:: THE TASK ::
Reproduce the stretch of entries from the beginning through the line containing "This screenshot has height=627, width=883.", with both ends included. Leave out the pictures.

Data entries:
-=-=-=-=-

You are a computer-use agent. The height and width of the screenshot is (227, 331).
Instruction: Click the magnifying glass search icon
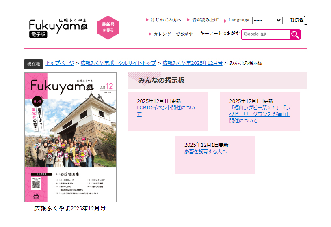(295, 34)
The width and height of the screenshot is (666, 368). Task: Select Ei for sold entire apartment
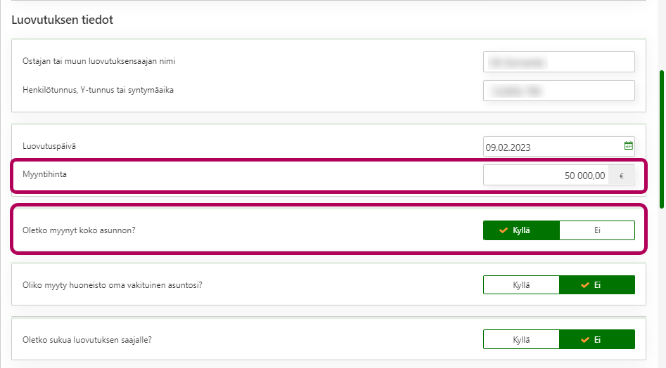[x=597, y=230]
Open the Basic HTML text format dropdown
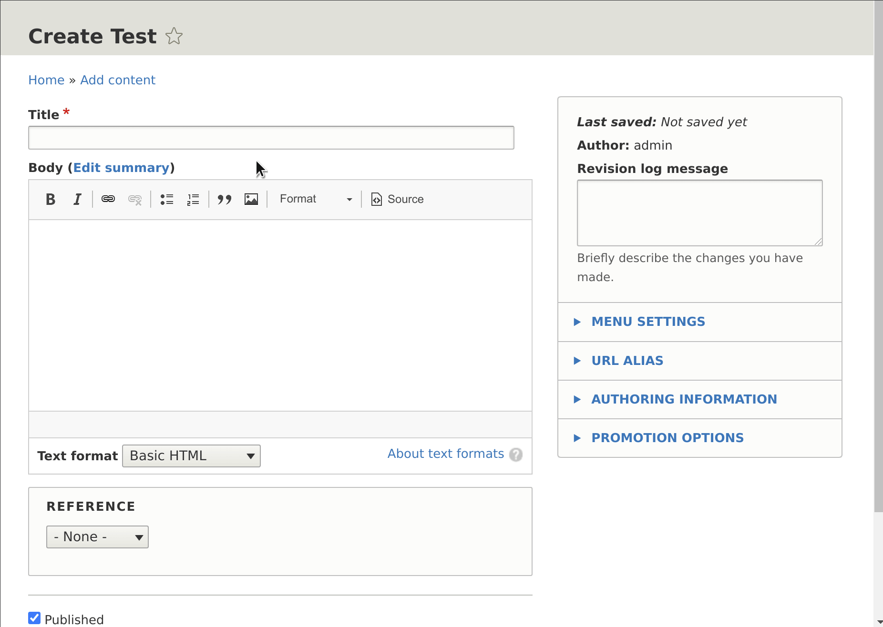This screenshot has height=627, width=883. tap(191, 455)
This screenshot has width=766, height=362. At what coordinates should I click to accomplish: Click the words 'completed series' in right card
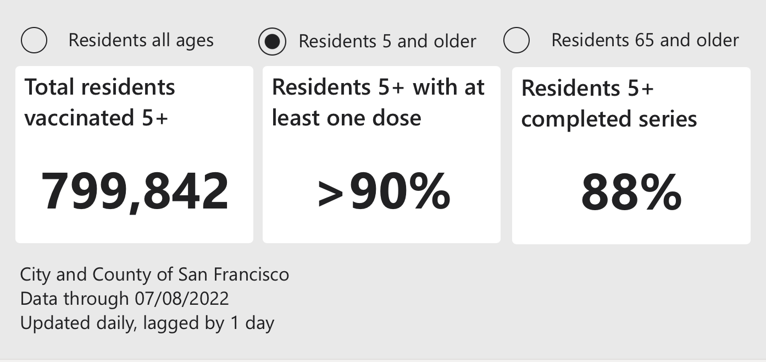point(609,119)
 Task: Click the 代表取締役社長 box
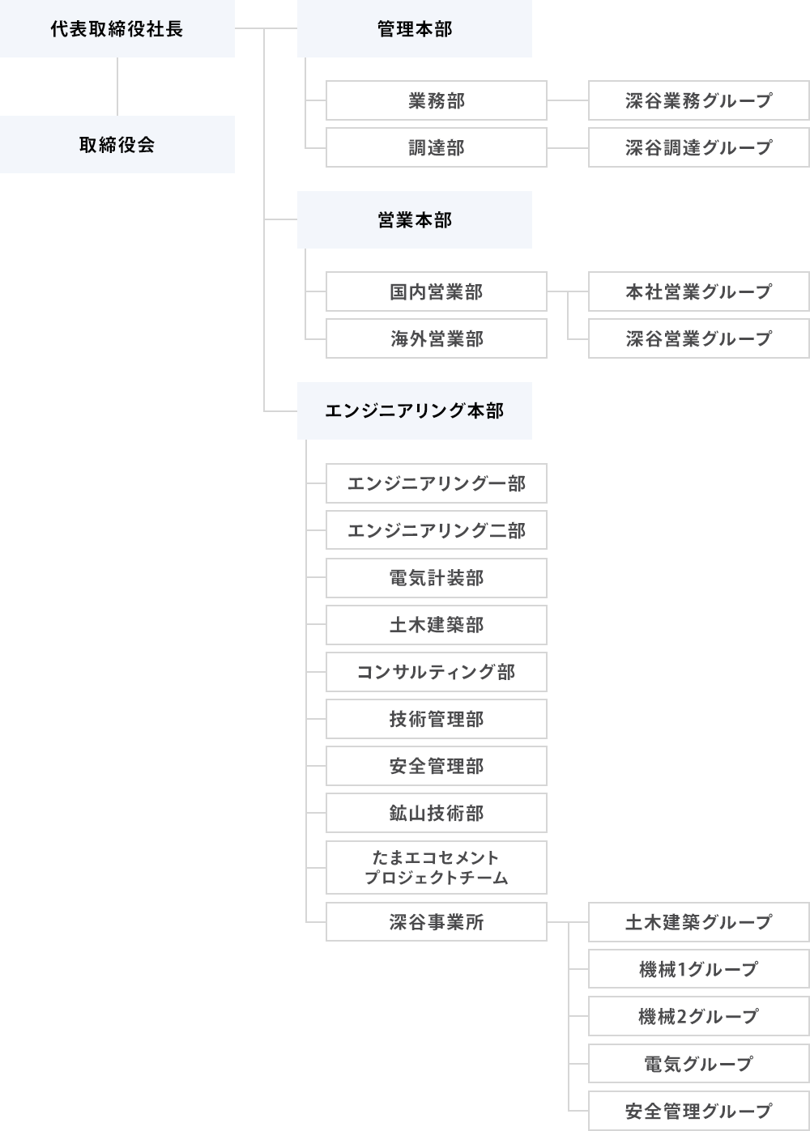tap(117, 29)
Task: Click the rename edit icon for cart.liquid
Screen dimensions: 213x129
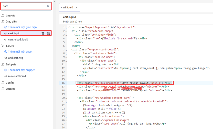Action: (49, 33)
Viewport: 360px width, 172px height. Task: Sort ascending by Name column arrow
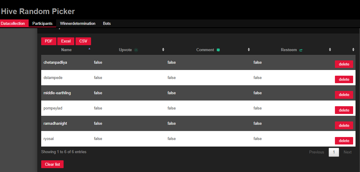tap(89, 48)
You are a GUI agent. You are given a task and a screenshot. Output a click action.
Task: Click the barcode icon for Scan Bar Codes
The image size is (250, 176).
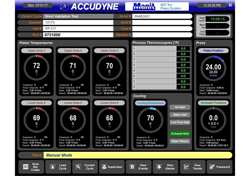coord(26,167)
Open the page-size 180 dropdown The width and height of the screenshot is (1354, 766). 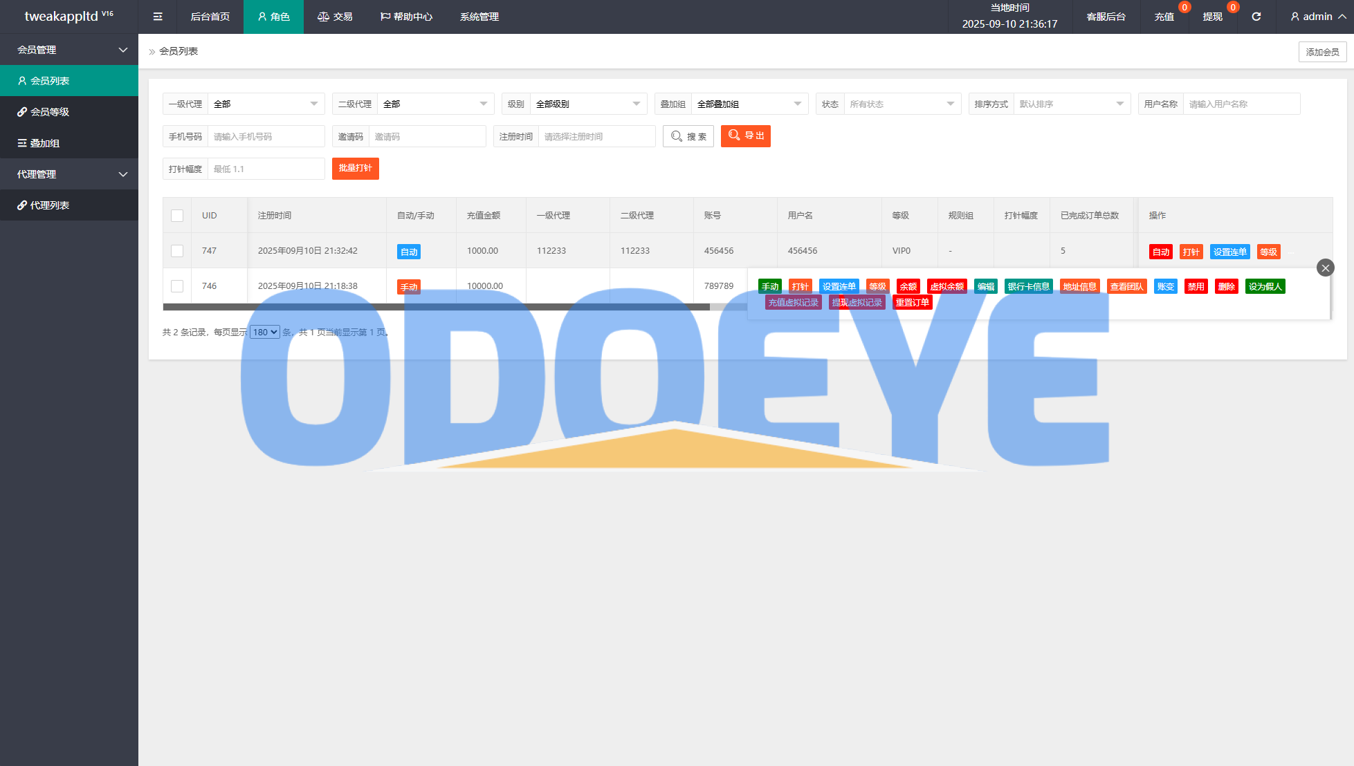coord(265,333)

-=-=-=-=-

:: EXPECTED OUTPUT ::
You are a computer-use agent. The height and width of the screenshot is (227, 331).
Instruction: Click the magnifying glass search icon
(295, 34)
The width and height of the screenshot is (666, 368). Task: Select Ei for sold entire apartment
[x=597, y=230]
Open the Basic HTML text format dropdown
This screenshot has height=627, width=883. tap(191, 455)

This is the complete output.